A Note for High-Altitude Cooks
If you live at an altitude of 2,000 feet or higher, a pressure cooker may be your best friend in the kitchen. The lower atmospheric pressure at high altitudes allows water to boil at lower temperatures than at sea level. By increasing the pressure, a pressure cooker raises the temperature at which water boils, thus helping to compensate for the longer cooking times caused by high altitude. Adjust pressure-cooking times according to the following formula: for every 1,000 feet above 2,000 feet elevation, increase the cooking time by 5 percent.
5 Ways a Pressure Cooker Can Save You Time
1. Cook Dried Beans in Under an Hour
Pictured recipe: Turkish Chickpea & Lamb Soup
There's a good reason canned beans are so popular: they don't take hours to cook. Dried beans are superior in texture, flavor, price and nutrition, but they can be a real pain to prepare since they take lots of forethought. Dried beans are typically soaked overnight before cooking for at least an hour (sometimes two or three hours), making them less than ideal for a last-minute meal. In comes the pressure cooker. It can turn beans from dried to creamy in 45 minutes or less, and the whole process is hands-off. Dried black beans take about 40 minutes to pressure-cook from start to finish, and free you up to assemble tacos or make Spanish rice. Rather than settle for canned, cook up a pot of beans and store any leftovers in their cooking liquid for meals throughout the week. Cooked beans will keep for about 3 days in the fridge.

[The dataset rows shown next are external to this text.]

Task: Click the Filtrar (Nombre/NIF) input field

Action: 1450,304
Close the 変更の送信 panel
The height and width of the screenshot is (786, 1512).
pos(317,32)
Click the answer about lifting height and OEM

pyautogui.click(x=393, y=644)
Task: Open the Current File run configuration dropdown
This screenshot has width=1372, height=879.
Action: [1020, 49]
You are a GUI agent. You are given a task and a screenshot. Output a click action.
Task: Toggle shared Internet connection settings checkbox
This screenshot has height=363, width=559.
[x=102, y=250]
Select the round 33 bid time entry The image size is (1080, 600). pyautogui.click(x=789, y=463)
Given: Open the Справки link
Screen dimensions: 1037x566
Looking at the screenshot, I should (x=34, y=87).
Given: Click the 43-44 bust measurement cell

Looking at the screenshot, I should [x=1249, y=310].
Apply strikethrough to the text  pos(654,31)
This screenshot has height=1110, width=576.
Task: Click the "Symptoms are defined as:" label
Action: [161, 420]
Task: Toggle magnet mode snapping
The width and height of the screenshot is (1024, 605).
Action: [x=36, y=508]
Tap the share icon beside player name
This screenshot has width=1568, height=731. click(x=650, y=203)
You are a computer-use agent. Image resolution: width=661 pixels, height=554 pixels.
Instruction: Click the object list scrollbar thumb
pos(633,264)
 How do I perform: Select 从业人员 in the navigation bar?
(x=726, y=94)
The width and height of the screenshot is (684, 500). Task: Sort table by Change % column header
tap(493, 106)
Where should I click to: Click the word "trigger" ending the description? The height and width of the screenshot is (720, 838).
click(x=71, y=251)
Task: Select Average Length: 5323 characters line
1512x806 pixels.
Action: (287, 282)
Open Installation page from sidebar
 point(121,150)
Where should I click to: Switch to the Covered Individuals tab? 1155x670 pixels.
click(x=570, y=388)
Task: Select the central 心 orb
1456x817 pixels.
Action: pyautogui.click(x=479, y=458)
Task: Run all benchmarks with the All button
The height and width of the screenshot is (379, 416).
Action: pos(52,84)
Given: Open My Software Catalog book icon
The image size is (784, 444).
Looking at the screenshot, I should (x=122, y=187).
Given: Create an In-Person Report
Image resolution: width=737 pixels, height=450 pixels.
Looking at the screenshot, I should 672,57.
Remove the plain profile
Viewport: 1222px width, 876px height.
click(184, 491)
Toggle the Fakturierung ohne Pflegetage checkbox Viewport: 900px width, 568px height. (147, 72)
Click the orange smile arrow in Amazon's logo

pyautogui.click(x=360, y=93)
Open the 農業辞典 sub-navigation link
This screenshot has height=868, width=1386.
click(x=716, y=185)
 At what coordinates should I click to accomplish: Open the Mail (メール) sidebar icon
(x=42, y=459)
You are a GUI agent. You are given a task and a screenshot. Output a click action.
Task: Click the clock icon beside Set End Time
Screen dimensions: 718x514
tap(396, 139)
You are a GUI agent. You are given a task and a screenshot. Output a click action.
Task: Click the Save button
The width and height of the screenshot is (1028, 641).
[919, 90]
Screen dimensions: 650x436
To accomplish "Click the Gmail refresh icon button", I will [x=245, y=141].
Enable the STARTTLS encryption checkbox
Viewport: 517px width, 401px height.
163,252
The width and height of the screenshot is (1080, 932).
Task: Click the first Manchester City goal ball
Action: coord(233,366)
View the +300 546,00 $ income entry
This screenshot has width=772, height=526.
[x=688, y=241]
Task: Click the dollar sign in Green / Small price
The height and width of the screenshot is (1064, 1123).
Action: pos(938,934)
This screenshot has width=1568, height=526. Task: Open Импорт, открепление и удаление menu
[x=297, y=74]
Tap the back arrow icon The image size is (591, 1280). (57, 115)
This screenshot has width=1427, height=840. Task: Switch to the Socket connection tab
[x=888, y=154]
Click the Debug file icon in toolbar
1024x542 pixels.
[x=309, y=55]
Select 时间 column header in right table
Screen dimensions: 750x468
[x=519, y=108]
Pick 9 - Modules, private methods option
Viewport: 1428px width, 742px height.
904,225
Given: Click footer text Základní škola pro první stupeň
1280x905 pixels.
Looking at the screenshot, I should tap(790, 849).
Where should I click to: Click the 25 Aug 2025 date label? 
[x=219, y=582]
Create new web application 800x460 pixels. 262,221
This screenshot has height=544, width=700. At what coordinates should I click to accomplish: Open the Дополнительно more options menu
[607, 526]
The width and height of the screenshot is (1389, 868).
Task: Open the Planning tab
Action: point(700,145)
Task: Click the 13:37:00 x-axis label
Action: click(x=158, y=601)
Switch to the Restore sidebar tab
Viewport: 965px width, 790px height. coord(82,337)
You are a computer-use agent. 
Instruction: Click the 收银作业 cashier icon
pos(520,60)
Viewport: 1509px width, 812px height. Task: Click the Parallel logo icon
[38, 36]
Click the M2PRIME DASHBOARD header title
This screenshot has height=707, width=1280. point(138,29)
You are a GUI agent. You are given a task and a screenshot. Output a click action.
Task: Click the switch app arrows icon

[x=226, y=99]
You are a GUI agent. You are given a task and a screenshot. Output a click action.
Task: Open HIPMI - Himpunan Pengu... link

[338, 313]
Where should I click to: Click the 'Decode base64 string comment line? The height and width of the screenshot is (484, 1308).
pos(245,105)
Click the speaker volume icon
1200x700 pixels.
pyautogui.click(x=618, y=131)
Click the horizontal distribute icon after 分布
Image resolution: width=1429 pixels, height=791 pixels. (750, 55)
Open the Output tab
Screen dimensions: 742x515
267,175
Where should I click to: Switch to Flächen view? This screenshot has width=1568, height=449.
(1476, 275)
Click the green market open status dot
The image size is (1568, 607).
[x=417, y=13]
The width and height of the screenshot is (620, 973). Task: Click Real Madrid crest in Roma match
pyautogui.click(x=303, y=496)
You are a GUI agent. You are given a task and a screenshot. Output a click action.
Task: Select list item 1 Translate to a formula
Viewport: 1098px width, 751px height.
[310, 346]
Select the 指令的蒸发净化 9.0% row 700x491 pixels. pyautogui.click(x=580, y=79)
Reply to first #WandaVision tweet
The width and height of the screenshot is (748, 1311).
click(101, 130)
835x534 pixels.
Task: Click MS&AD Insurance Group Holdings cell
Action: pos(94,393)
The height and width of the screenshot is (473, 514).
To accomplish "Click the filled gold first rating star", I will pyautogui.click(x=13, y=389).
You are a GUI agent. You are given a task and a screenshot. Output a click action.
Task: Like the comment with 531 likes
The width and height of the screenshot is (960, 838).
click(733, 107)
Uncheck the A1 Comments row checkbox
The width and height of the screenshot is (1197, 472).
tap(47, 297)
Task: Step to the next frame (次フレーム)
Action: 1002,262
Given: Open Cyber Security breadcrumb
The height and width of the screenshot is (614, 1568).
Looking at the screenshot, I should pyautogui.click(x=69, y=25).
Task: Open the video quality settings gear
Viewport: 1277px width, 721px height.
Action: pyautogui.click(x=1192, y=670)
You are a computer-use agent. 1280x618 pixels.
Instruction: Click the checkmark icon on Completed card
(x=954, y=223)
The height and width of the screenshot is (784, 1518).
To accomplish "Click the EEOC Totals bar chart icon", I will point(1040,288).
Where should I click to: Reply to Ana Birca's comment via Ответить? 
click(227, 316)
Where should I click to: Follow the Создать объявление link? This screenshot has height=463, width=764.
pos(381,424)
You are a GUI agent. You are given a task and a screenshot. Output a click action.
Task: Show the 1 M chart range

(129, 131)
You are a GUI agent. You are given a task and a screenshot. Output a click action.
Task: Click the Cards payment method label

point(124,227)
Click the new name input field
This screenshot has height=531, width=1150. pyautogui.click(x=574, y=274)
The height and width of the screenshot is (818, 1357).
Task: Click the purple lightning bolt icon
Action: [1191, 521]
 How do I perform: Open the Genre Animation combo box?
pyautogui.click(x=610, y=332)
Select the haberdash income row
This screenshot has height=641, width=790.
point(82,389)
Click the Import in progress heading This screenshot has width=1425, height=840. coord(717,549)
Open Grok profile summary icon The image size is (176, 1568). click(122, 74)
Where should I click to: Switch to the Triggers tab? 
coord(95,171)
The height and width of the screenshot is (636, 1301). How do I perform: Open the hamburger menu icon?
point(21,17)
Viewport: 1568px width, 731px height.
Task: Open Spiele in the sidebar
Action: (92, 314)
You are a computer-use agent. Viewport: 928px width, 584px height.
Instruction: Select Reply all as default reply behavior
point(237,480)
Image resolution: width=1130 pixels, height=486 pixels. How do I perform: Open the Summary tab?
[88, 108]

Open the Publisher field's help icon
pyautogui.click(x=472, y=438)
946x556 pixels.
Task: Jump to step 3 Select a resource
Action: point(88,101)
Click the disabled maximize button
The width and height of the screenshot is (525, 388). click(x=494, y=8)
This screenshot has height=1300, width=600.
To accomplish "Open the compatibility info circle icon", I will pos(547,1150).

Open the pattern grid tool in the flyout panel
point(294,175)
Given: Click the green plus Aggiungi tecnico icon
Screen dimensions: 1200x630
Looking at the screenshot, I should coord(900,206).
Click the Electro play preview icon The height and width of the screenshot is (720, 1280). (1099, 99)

2. Forget About Defrosting
Pictured recipe: Pressure-Cooker Beef & Noodles
How many times have you arrived home ready to make dinner when you realize you forgot to defrost a key ingredient? Frozen food is a great way to have fresh, healthy food on hand, but cooking frozen chicken thighs, for example, takes some thinking ahead. If you're pressure-cooking those chicken thighs, then you've got nothing to worry about. You can safely pressure-cook a number of frozen ingredients and it will only add a few minutes to your cook time. The general rule with frozen meat is to add 50 percent more cook time (if an ingredient normally takes 10 minutes to cook, cook it for 15 minutes) and allow more time for the cooker to build pressure. Frozen pieces of chicken, ground beef, cubed beef or thin pork are good for this method, and work well in stews and soups. Avoid using frozen giant roasts or other big hunks of meat-it's best to defrost these items before cooking.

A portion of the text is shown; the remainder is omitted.